Third Quarter 2004 Adult Sabbath School Lessons:
"Religion in Relationships"

Insights to Lesson 1:
Created for Community
June 26-July 2

(Produced by the Editorial Board of the 1888 Message Study Committee)

When the Lord God created “man” in the Garden of Eden and said it’s “not good for [him] to be alone,” the word He used meant both man and woman. We were created for “relationships” with each other, with other people, and with God. Church fellowship should be a haven of pleasant refuge from the painful relationships that prevail in much of the world’s society. Our Study Guide is principally concerned with achieving church unity for which the presence of the Holy Spirit is acknowledged as needed.

But the question arises, How can we distinguish the true Holy Spirit from the many counterfeits that exist? A senior pastor of one of our largest urban churches is solemnly warning us against the possibility that a false “holy spirit” is infiltrating the church through Pentecostalism. [1] Can this widely touted “spirit” bring us our desired unity?

Our Study Guide rightly points us to “agape love” as “the basis” of harmony and unity in our church fellowship. We are told we “must cultivate” it. Are its “attributes . . . difficult to reveal” in our lives, as is suggested? How do we “cultivate” it?

The young lady mentioned who was “severely damaged by her abusive father . . . must . . . go to the Cross to begin the healing process.” But how does she do this? How can she successfully “prioritize” her relationship with Christ?

Her success is not dependent on her will power in a works program, but on seeing a revelation of that agape. Church leadership should provide the revelation. The popular “holy spirit” of apostate Christianity cannot grasp the truth of agape; therefore it cannot be the focus of her search. Although the love known in the Bible as agape is centered in the sacrifice of Christ on His cross, belief in the pagan-papal doctrine of natural immortality (which comports with Sunday-keeping) successfully hides from view what really happened there. It’s worse than useless to send this young lady to such a source for “healing,” even though much emotion may be displayed. The love the Bible knows as agape is a principle, not an emotion, although of course heart-felt gratitude is aroused when the genuine truth of Christ’s sacrifice can be grasped.

The Bible makes clear that the truth of the cross can be understood only if we see that the love that drove Jesus to die there is what led Him to die our “second death,” not merely a temporary going to sleep. Only in that light of His utter “emptying of Himself” can we “comprehend . . . the breadth, and length, and depth, and height, and
 . . . know the agape of Christ” (Eph. 3:17-19). Such agape is wholly different from anything that we humans call “love.” It mercilessly exposes counterfeit human love as basically self-love disguised.

The “death” which Jesus “tasted for every person” was (and is) that person’s actual “hell.” When our abused young lady in our Study Guide sees this, she will make the healing contact with the Savior of the world, like when you plug into a live socket.
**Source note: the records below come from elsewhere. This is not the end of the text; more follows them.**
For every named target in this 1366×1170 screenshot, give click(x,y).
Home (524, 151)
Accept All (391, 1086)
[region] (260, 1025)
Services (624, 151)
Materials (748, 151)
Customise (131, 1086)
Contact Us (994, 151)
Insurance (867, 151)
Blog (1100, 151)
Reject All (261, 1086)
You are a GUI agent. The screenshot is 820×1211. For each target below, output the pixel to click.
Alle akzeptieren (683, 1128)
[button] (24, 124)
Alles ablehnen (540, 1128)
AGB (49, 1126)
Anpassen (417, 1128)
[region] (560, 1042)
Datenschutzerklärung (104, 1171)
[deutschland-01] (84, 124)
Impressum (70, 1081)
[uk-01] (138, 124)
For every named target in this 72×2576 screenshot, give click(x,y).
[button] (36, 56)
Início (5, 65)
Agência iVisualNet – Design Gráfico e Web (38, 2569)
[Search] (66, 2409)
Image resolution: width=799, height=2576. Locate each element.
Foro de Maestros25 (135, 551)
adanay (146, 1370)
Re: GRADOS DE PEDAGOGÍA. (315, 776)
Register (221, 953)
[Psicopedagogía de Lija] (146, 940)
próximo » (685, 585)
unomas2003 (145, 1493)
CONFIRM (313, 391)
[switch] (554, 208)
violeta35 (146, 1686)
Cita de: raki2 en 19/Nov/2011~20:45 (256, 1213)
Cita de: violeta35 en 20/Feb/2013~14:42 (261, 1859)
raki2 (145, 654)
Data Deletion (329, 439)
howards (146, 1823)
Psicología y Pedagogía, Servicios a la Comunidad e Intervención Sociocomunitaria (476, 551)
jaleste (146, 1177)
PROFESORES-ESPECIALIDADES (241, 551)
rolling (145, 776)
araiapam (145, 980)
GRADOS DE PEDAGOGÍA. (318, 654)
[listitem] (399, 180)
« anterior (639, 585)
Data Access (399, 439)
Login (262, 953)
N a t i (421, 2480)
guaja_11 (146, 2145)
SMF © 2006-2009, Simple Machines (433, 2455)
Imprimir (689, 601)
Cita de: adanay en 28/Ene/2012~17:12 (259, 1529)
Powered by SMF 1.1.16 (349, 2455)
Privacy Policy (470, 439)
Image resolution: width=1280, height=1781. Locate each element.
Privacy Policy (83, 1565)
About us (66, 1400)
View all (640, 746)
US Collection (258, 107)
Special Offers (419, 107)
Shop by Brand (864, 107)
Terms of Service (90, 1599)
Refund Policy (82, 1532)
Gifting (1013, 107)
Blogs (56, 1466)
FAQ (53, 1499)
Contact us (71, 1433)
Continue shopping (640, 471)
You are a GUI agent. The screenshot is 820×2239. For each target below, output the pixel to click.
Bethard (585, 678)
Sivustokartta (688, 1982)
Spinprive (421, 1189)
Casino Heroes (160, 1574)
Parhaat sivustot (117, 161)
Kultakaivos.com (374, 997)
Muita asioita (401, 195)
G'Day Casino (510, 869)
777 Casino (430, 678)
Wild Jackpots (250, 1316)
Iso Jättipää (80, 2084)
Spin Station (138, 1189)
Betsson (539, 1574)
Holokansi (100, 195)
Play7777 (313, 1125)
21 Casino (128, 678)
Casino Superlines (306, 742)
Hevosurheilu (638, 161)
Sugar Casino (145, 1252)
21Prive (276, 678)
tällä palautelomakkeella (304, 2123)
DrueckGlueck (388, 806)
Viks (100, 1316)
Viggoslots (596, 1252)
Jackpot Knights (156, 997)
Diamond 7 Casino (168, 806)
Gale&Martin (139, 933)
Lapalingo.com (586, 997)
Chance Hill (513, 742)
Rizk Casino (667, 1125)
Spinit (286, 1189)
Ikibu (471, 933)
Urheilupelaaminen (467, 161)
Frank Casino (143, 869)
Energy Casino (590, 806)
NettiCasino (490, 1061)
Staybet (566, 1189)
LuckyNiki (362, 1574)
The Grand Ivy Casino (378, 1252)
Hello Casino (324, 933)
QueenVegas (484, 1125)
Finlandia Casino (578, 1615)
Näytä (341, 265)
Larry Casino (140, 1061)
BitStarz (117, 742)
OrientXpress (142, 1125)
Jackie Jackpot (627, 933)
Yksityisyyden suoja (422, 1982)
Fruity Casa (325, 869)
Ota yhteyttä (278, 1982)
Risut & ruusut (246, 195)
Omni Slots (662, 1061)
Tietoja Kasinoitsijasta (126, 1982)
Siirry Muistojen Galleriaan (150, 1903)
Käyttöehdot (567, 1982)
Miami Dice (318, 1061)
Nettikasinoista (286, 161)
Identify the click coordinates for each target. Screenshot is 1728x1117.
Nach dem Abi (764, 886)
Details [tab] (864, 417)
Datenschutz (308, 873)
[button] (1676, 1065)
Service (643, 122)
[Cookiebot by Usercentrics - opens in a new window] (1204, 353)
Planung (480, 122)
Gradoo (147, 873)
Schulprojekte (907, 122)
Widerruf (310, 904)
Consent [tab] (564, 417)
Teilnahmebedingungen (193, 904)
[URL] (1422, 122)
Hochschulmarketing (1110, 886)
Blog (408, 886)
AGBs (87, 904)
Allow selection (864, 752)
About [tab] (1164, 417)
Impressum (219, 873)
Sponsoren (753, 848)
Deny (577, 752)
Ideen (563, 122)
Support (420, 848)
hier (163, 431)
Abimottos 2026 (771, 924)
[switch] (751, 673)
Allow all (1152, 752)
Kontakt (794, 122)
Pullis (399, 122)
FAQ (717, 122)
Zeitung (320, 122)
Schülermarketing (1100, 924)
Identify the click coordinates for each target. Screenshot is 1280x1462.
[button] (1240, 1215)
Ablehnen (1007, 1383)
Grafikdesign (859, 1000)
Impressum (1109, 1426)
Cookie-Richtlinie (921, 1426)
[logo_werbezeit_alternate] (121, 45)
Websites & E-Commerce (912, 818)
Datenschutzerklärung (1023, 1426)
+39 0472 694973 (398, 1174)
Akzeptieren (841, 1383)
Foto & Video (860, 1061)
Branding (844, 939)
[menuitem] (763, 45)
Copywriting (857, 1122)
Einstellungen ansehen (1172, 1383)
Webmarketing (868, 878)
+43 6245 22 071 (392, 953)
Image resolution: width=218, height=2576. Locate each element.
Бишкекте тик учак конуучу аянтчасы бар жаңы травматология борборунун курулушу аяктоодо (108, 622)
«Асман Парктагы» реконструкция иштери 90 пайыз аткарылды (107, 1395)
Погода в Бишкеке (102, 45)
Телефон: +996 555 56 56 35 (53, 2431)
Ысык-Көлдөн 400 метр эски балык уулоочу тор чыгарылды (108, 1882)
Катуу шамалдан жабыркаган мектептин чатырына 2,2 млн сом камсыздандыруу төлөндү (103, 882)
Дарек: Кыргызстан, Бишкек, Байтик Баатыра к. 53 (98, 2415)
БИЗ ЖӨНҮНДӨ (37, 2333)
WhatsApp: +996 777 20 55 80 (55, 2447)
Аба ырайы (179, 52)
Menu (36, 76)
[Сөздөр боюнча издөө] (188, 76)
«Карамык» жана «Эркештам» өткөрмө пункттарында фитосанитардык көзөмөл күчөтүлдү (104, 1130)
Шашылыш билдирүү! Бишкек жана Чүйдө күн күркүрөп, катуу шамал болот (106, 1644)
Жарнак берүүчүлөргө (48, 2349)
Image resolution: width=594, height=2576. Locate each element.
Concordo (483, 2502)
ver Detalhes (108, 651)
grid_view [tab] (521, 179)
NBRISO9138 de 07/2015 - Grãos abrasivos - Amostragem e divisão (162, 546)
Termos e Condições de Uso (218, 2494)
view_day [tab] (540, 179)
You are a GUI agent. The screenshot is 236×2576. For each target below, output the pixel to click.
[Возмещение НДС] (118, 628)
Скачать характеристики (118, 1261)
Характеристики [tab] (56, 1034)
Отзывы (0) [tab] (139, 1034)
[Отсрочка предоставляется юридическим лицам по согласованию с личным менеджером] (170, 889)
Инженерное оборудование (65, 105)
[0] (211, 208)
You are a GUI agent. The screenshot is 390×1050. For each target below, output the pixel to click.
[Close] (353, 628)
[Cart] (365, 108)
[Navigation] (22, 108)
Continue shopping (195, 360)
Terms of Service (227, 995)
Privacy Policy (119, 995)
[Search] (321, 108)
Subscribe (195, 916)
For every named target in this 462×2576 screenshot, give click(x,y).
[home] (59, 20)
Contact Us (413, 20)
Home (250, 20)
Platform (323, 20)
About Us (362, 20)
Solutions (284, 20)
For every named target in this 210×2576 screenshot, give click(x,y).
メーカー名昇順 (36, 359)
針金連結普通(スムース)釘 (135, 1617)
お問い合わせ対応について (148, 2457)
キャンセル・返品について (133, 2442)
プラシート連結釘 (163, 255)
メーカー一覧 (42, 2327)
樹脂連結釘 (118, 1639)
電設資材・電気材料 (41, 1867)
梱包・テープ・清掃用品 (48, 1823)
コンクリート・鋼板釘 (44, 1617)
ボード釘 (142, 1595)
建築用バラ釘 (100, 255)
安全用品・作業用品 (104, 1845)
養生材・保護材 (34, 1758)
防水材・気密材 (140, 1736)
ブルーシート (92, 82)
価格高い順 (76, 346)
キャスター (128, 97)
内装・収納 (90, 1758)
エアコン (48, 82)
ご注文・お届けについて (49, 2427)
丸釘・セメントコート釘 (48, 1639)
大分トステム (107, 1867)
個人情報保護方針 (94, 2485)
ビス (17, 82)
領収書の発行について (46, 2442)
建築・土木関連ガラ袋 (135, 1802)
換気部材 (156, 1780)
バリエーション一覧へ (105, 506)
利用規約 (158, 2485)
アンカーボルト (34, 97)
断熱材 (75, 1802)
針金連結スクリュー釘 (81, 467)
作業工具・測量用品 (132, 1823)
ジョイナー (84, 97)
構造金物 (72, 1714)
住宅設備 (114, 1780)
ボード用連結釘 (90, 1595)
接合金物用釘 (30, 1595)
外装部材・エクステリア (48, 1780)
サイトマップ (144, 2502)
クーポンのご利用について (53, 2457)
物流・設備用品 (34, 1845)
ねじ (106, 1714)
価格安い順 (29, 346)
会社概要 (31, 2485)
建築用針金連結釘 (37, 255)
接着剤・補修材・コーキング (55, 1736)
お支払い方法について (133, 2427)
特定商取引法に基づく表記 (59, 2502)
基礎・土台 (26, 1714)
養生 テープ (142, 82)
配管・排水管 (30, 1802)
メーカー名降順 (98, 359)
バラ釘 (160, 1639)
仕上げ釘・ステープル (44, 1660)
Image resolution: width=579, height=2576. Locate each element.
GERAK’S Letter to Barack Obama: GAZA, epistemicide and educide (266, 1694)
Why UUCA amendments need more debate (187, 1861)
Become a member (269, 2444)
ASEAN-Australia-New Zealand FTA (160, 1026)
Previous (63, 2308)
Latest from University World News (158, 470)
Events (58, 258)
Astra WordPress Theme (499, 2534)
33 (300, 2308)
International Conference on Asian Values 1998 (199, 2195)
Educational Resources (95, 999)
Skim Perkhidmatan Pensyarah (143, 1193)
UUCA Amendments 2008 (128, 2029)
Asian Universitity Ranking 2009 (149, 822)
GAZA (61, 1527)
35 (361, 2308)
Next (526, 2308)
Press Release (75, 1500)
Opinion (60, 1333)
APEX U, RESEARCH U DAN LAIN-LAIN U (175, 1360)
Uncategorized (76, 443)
She will sense the million-volt power of a love (agape) that heals, cleanses, the human soul to its deepest primeval roots. Christ “poured out His soul unto death,” the real thing, not just a temporary nap (Isaiah 53:12), He “emptied Himself” of every drop of His being (Philippians 2:5-7), He drank our bitter hell-cup to its dregs (Matthew 26:39), and thus has paid a ransom for every human being’s soul. What Jesus experienced on the cross was a total disintegration of everything that was a divine-human personality. Only such “agape casts out [the] fear” that is this young lady’s root of despair (cf. 1 John 4:18). She can see it, and her Sabbath School class should be the place where that agape dawns on her soul!

With the deepest respect to all Christians who believe in natural immortality, let it be said that God has entrusted to Seventh-day Adventists, unworthy as we are, the blessed task of fulfilling what Jesus said in John 12:31, 32: “And I, if I be lifted up from the earth, will draw all unto Me.” It’s impossible for an ounce of arrogant pride to flourish in a human heart that perceives the reality of that agape. It’s Christ at last fully disclosed.

To impress its truth upon our hearts was the Lord’s purpose in “sending” that “most precious message “to us in 1888. It was intended to charge every Seventh-day Adventist Church with a power like that of a live battery that shocks when you cross the poles. It was to be a revealing of that agape, a final judgment on “Babylon” while at the same time proclaiming a joyous Good News message to “lighten the earth with glory” (Rev. 18:1-4). Yes, agape is the word that will yet “turn the world upside down” (cf. Acts 17:6).

Robert J. Wieland


Endnote:

[1] Elder Lloyd Grolimund, Wahroonga Seventh-day Adventist Church, Sydney, Australia. Contact INSIGHTS for e-mail documentation.